**Page text**

- Genre: Drama
- Written by: Sheila Hodgson
- Directed by: Kevin Sheldon
- Starring: Jeanne le Bars; Amanda Grinling; Beatrix Mackey; Richard Vernon;
- Opening theme: "Stranger on the Shore" by Acker Bilk
- Country of origin: United Kingdom
- Original language: English
- No. of episodes: 5 (3 missing)

Production
- Producer: Kevin Sheldon
- Running time: 30 minutes

Original release
- Network: BBC TV
- Release: 24 September – 22 October 1961

Related
- Stranger in the City

= Stranger on the Shore (TV serial) =

Stranger on the Shore is a British television drama serial first broadcast by the BBC in 1961. It was written by Sheila Hodgson, and produced and directed by Kevin Sheldon. The show was a children's serial shown on Sunday afternoons. The five-episode series portrays Marie-Hélène Ronsin, a young French teenager, on her first trip to England as an au pair. Speaking some English, but very shy, she lives with a family in Brighton, and faces the challenges of culture shock. The series was followed the following year by a sequel, entitled Stranger in the City.

**Data in this exercise**
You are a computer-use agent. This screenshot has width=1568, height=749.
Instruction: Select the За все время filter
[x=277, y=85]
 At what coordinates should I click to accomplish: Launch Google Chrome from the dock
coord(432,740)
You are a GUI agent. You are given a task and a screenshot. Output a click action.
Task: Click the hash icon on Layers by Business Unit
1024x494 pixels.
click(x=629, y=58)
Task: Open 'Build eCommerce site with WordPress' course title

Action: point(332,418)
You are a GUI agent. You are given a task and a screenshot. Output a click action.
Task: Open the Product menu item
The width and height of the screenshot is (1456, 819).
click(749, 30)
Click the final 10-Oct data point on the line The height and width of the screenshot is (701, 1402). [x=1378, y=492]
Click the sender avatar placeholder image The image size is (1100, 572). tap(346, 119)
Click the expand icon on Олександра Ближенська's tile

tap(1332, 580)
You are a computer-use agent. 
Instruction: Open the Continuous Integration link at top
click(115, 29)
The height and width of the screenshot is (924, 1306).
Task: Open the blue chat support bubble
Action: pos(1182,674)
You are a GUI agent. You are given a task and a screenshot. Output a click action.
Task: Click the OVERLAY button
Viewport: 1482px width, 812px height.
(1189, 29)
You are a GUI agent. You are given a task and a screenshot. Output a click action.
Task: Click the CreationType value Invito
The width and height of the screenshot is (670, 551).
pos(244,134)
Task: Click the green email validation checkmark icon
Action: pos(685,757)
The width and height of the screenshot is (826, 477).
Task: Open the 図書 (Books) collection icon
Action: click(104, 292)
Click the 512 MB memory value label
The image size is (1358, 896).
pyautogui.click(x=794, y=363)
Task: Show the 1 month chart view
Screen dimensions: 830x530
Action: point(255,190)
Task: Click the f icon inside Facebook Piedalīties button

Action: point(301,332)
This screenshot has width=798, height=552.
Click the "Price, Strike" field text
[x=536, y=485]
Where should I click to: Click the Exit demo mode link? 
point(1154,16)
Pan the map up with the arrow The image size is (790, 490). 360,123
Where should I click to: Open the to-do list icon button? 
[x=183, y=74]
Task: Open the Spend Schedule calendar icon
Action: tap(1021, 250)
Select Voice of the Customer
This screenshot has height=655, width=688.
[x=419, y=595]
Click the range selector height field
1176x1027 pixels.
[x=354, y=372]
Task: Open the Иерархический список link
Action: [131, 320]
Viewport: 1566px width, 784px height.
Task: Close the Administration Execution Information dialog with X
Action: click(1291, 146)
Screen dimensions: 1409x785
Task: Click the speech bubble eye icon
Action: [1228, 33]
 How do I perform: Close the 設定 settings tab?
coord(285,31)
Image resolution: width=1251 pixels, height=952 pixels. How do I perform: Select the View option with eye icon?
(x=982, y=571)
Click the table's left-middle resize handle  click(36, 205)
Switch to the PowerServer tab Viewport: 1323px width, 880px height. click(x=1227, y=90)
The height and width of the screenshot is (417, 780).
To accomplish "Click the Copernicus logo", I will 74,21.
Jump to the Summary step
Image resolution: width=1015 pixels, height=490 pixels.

**Written tasks**
1. Print the stretch of the entries from the line containing "The height and width of the screenshot is (417, 780)." through the end of the entries, and nothing else.
2. Proceed with the text about the Stranger on the Shore television serial from where it stops.

**Written responses**
1.
The height and width of the screenshot is (417, 780).
To accomplish "Click the Copernicus logo", I will 74,21.
Jump to the Summary step
Image resolution: width=1015 pixels, height=490 pixels.

2.
Acker Bilk's "Jenny" was renamed "Stranger on the Shore" when it was chosen as the theme for the series. It was subsequently released as a single, spending 55 weeks in the UK singles chart and becoming the best-selling record of 1962 in the U.S. chart.

Of the five episodes produced, only two survived the BBC's junkings. The sequel series, Stranger in the City, was also subject to having all six of its episodes wiped, and is completely lost.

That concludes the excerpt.